— Start —

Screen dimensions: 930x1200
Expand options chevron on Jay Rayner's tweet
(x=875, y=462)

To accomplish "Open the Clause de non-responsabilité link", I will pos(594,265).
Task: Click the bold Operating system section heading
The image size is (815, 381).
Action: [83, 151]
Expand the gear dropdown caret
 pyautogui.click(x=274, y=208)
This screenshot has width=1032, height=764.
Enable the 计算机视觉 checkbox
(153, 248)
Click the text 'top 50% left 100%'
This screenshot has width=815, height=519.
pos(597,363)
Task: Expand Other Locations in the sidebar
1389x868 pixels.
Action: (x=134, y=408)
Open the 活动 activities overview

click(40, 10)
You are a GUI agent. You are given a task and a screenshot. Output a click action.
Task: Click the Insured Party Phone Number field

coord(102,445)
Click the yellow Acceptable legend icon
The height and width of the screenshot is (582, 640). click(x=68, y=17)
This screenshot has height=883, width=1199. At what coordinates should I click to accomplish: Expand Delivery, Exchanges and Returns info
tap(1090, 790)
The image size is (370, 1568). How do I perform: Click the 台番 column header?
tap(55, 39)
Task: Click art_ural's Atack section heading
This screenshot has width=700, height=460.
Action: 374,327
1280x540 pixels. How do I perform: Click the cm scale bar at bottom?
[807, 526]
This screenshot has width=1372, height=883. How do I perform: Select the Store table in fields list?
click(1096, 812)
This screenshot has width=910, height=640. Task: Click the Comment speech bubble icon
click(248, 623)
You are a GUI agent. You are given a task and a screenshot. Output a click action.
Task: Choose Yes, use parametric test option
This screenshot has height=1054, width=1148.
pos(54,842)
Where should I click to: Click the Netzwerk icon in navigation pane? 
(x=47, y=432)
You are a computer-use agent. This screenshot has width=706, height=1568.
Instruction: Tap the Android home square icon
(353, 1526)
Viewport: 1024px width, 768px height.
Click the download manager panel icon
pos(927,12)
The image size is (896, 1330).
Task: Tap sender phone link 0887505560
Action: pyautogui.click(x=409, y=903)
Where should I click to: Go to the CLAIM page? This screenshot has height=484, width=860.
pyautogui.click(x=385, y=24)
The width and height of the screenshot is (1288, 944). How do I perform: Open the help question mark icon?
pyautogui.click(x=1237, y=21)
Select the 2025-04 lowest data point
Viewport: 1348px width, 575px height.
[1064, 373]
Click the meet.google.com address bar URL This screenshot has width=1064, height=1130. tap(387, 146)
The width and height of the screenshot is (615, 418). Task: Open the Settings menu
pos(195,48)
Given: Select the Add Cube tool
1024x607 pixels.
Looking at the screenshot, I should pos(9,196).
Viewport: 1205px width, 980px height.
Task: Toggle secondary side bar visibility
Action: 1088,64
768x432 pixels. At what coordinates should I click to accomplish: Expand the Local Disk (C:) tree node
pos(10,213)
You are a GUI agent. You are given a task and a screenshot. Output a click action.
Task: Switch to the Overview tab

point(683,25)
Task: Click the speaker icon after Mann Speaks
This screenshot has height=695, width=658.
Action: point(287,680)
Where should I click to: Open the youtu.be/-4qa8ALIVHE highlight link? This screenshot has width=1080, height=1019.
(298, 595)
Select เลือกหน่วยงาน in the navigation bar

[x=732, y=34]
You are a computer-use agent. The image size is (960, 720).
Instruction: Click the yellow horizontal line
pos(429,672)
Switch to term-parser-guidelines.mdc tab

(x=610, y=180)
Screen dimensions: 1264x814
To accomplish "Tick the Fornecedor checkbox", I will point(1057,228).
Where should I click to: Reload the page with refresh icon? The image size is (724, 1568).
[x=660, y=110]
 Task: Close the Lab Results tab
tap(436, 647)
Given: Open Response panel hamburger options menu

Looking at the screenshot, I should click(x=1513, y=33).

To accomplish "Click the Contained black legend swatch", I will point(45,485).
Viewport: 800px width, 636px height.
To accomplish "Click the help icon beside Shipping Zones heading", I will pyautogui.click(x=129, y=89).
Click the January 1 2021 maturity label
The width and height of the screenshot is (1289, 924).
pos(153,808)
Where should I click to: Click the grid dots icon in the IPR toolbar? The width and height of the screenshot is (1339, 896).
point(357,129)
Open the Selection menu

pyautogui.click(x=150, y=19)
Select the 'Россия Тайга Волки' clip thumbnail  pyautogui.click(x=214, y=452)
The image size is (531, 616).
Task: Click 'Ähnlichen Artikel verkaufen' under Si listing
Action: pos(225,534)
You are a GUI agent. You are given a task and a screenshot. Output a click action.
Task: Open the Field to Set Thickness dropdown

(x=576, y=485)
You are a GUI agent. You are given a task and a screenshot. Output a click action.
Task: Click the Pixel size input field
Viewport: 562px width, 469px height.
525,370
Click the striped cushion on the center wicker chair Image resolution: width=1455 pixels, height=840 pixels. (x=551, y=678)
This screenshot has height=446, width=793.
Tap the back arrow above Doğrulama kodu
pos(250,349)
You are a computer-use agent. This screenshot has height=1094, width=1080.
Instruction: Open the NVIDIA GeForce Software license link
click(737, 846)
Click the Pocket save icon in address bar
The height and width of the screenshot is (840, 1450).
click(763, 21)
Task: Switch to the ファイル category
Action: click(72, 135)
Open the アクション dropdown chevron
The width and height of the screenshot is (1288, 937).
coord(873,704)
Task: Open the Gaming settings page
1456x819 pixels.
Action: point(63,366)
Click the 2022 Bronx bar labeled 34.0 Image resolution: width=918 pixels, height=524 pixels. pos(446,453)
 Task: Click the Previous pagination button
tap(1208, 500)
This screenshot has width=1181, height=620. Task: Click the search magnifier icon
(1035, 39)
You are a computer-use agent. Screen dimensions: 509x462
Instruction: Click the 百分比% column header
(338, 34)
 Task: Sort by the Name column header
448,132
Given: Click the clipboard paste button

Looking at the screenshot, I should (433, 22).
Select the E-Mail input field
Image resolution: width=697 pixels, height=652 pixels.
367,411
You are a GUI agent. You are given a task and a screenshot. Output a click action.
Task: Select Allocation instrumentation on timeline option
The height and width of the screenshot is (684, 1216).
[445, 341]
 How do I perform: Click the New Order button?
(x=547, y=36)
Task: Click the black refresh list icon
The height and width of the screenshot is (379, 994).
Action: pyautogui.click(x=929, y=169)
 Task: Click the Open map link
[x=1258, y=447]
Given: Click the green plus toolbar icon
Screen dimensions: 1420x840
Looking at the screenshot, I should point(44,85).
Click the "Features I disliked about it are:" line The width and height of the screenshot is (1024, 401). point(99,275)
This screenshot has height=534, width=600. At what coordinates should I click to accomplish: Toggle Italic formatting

— End —

Format every line of the entries above as a JSON list of strings, one string per line, leaving out blank lines.

* _WORKED SOLUTION_
[
  "Screen dimensions: 930x1200",
  "Expand options chevron on Jay Rayner's tweet",
  "(x=875, y=462)",
  "To accomplish \"Open the Clause de non-responsabilité link\", I will pos(594,265).",
  "Task: Click the bold Operating system section heading",
  "The image size is (815, 381).",
  "Action: [83, 151]",
  "Expand the gear dropdown caret",
  " pyautogui.click(x=274, y=208)",
  "This screenshot has width=1032, height=764.",
  "Enable the 计算机视觉 checkbox",
  "(153, 248)",
  "Click the text 'top 50% left 100%'",
  "This screenshot has width=815, height=519.",
  "pos(597,363)",
  "Task: Expand Other Locations in the sidebar",
  "1389x868 pixels.",
  "Action: (x=134, y=408)",
  "Open the 活动 activities overview",
  "click(40, 10)",
  "You are a GUI agent. You are given a task and a screenshot. Output a click action.",
  "Task: Click the Insured Party Phone Number field",
  "coord(102,445)",
  "Click the yellow Acceptable legend icon",
  "The height and width of the screenshot is (582, 640). click(x=68, y=17)",
  "This screenshot has height=883, width=1199. At what coordinates should I click to accomplish: Expand Delivery, Exchanges and Returns info",
  "tap(1090, 790)",
  "The image size is (370, 1568). How do I perform: Click the 台番 column header?",
  "tap(55, 39)",
  "Task: Click art_ural's Atack section heading",
  "This screenshot has width=700, height=460.",
  "Action: 374,327",
  "1280x540 pixels. How do I perform: Click the cm scale bar at bottom?",
  "[807, 526]",
  "This screenshot has width=1372, height=883. How do I perform: Select the Store table in fields list?",
  "click(1096, 812)",
  "This screenshot has width=910, height=640. Task: Click the Comment speech bubble icon",
  "click(248, 623)",
  "You are a GUI agent. You are given a task and a screenshot. Output a click action.",
  "Task: Choose Yes, use parametric test option",
  "This screenshot has height=1054, width=1148.",
  "pos(54,842)",
  "Where should I click to: Click the Netzwerk icon in navigation pane? ",
  "(x=47, y=432)",
  "You are a computer-use agent. This screenshot has width=706, height=1568.",
  "Instruction: Tap the Android home square icon",
  "(353, 1526)",
  "Viewport: 1024px width, 768px height.",
  "Click the download manager panel icon",
  "pos(927,12)",
  "The image size is (896, 1330).",
  "Task: Tap sender phone link 0887505560",
  "Action: pyautogui.click(x=409, y=903)",
  "Where should I click to: Go to the CLAIM page? This screenshot has height=484, width=860.",
  "pyautogui.click(x=385, y=24)",
  "The width and height of the screenshot is (1288, 944). How do I perform: Open the help question mark icon?",
  "pyautogui.click(x=1237, y=21)",
  "Select the 2025-04 lowest data point",
  "Viewport: 1348px width, 575px height.",
  "[1064, 373]",
  "Click the meet.google.com address bar URL This screenshot has width=1064, height=1130. tap(387, 146)",
  "The width and height of the screenshot is (615, 418). Task: Open the Settings menu",
  "pos(195,48)",
  "Given: Select the Add Cube tool",
  "1024x607 pixels.",
  "Looking at the screenshot, I should pos(9,196).",
  "Viewport: 1205px width, 980px height.",
  "Task: Toggle secondary side bar visibility",
  "Action: 1088,64",
  "768x432 pixels. At what coordinates should I click to accomplish: Expand the Local Disk (C:) tree node",
  "pos(10,213)",
  "You are a GUI agent. You are given a task and a screenshot. Output a click action.",
  "Task: Switch to the Overview tab",
  "point(683,25)",
  "Task: Click the speaker icon after Mann Speaks",
  "This screenshot has height=695, width=658.",
  "Action: point(287,680)",
  "Where should I click to: Open the youtu.be/-4qa8ALIVHE highlight link? This screenshot has width=1080, height=1019.",
  "(298, 595)",
  "Select เลือกหน่วยงาน in the navigation bar",
  "[x=732, y=34]",
  "You are a computer-use agent. The image size is (960, 720).",
  "Instruction: Click the yellow horizontal line",
  "pos(429,672)",
  "Switch to term-parser-guidelines.mdc tab",
  "(x=610, y=180)",
  "Screen dimensions: 1264x814",
  "To accomplish \"Tick the Fornecedor checkbox\", I will point(1057,228).",
  "Where should I click to: Reload the page with refresh icon? The image size is (724, 1568).",
  "[x=660, y=110]",
  " Task: Close the Lab Results tab",
  "tap(436, 647)",
  "Given: Open Response panel hamburger options menu",
  "Looking at the screenshot, I should click(x=1513, y=33).",
  "To accomplish \"Click the Contained black legend swatch\", I will point(45,485).",
  "Viewport: 800px width, 636px height.",
  "To accomplish \"Click the help icon beside Shipping Zones heading\", I will pyautogui.click(x=129, y=89).",
  "Click the January 1 2021 maturity label",
  "The width and height of the screenshot is (1289, 924).",
  "pos(153,808)",
  "Where should I click to: Click the grid dots icon in the IPR toolbar? The width and height of the screenshot is (1339, 896).",
  "point(357,129)",
  "Open the Selection menu",
  "pyautogui.click(x=150, y=19)",
  "Select the 'Россия Тайга Волки' clip thumbnail  pyautogui.click(x=214, y=452)",
  "The image size is (531, 616).",
  "Task: Click 'Ähnlichen Artikel verkaufen' under Si listing",
  "Action: pos(225,534)",
  "You are a GUI agent. You are given a task and a screenshot. Output a click action.",
  "Task: Open the Field to Set Thickness dropdown",
  "(x=576, y=485)",
  "You are a GUI agent. You are given a task and a screenshot. Output a click action.",
  "Task: Click the Pixel size input field",
  "Viewport: 562px width, 469px height.",
  "525,370",
  "Click the striped cushion on the center wicker chair Image resolution: width=1455 pixels, height=840 pixels. (x=551, y=678)",
  "This screenshot has height=446, width=793.",
  "Tap the back arrow above Doğrulama kodu",
  "pos(250,349)",
  "You are a computer-use agent. This screenshot has height=1094, width=1080.",
  "Instruction: Open the NVIDIA GeForce Software license link",
  "click(737, 846)",
  "Click the Pocket save icon in address bar",
  "The height and width of the screenshot is (840, 1450).",
  "click(763, 21)",
  "Task: Switch to the ファイル category",
  "Action: click(72, 135)",
  "Open the アクション dropdown chevron",
  "The width and height of the screenshot is (1288, 937).",
  "coord(873,704)",
  "Task: Open the Gaming settings page",
  "1456x819 pixels.",
  "Action: point(63,366)",
  "Click the 2022 Bronx bar labeled 34.0 Image resolution: width=918 pixels, height=524 pixels. pos(446,453)",
  " Task: Click the Previous pagination button",
  "tap(1208, 500)",
  "This screenshot has width=1181, height=620. Task: Click the search magnifier icon",
  "(1035, 39)",
  "You are a computer-use agent. Screen dimensions: 509x462",
  "Instruction: Click the 百分比% column header",
  "(338, 34)",
  " Task: Sort by the Name column header",
  "448,132",
  "Given: Click the clipboard paste button",
  "Looking at the screenshot, I should (433, 22).",
  "Select the E-Mail input field",
  "Image resolution: width=697 pixels, height=652 pixels.",
  "367,411",
  "You are a GUI agent. You are given a task and a screenshot. Output a click action.",
  "Task: Select Allocation instrumentation on timeline option",
  "The height and width of the screenshot is (684, 1216).",
  "[445, 341]",
  " How do I perform: Click the New Order button?",
  "(x=547, y=36)",
  "Task: Click the black refresh list icon",
  "The height and width of the screenshot is (379, 994).",
  "Action: pyautogui.click(x=929, y=169)",
  " Task: Click the Open map link",
  "[x=1258, y=447]",
  "Given: Click the green plus toolbar icon",
  "Screen dimensions: 1420x840",
  "Looking at the screenshot, I should point(44,85).",
  "Click the \"Features I disliked about it are:\" line The width and height of the screenshot is (1024, 401). point(99,275)",
  "This screenshot has height=534, width=600. At what coordinates should I click to accomplish: Toggle Italic formatting"
]